[145] in 6.033-lab
html parser updates, deadline tomorrow
daemon@ATHENA.MIT.EDU (Kevin Fu)
Thu Mar 11 20:18:35 1999
To: 6.033-lab@MIT.EDU
Date: Thu, 11 Mar 1999 20:18:26 EST
From: Kevin Fu <fubob@MIT.EDU>
You may find the comments below useful for processing binary
documents. The HTTP and HTML parsers do not like to parse images...
Also, I updated the html_test.c program which previously could result
in a seg fault. The HTML parser itself has not changed.

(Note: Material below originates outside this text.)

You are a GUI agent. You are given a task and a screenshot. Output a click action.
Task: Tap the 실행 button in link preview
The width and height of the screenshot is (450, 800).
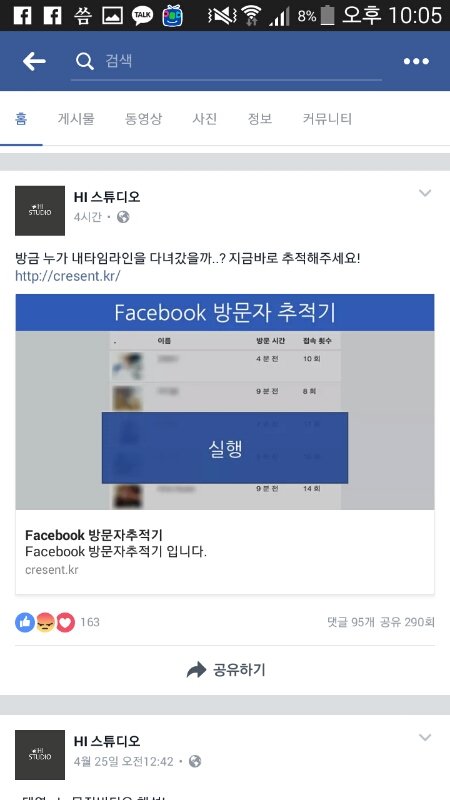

Remember to copy your _uncompiled_ code and Makefile to
/mit/6.033/lab/handins/p2/ tomorrow.
--------
Kevin E. Fu (fubob@mit.edu)
PGP key: finger fubob@monk.mit.edu
------- Forwarded Message
From: Roger Hu <rogerh@MIT.EDU>
To: 6.033-lab-tas@MIT.EDU
Cc: rogerh@MIT.EDU
Subject: Adjustments for prefetching
Date: Thu, 11 Mar 1999 19:42:08 EST
Hi guys,
Thanks again for all the help on this prefetching part.
The parser doesn't like non-HTML files very much, so I found that
passing some random buffers through it makes it seg fault. So Kevin's
suggestion was to use the Content-Type: field of the response
headers. If the document being sent is an HTML file, it will be
appear as "Content-Type: text/html".
Except the Content-Type: field isn't parsed, so we have to modify
http.c and http.h:
For http.h, the 'content_type' declaration needs to be added:
struct http_rep {
int type;
int major;
int minor;
char *url;
char *reason;
char *content_type;
char *date;
char *expires;
char *if_modified_since;
char *last_modified;
char *pragma;
int content_length;
char *other;
char *orig; /* Pointer to tokenized http buffer. */
In http_parseResponse, add this at line 156:
} else if (strcasecmp(str, "Content-Type") == 0) {
m->content_type = strtok(NULL, CRLF);
stripSpaces(&m->content_type);
But if you change http_unparseResponse, you have to change
http_unparseResponse at line 349:
if (m->content_type != NULL) {
sprintf(p, "Content-Type: %s%s", m->content_type, CRLF);
p += strlen(p);
}
Ok, here's the seg fault that took me forever to find. Then you have
to make sure that memory is allocated for the m->content_type field.
Line 316 needs to be changed to:
respLen = 128 + my_strlen(m->url) + my_strlen(m->date) +
my_strlen(m->expires) + my_strlen(m->if_modified_since) +
my_strlen(m->last_modified) + my_strlen(m->pragma) + my_strlen(m->other) + my_strlen(m->content_type);
------- End of Forwarded Message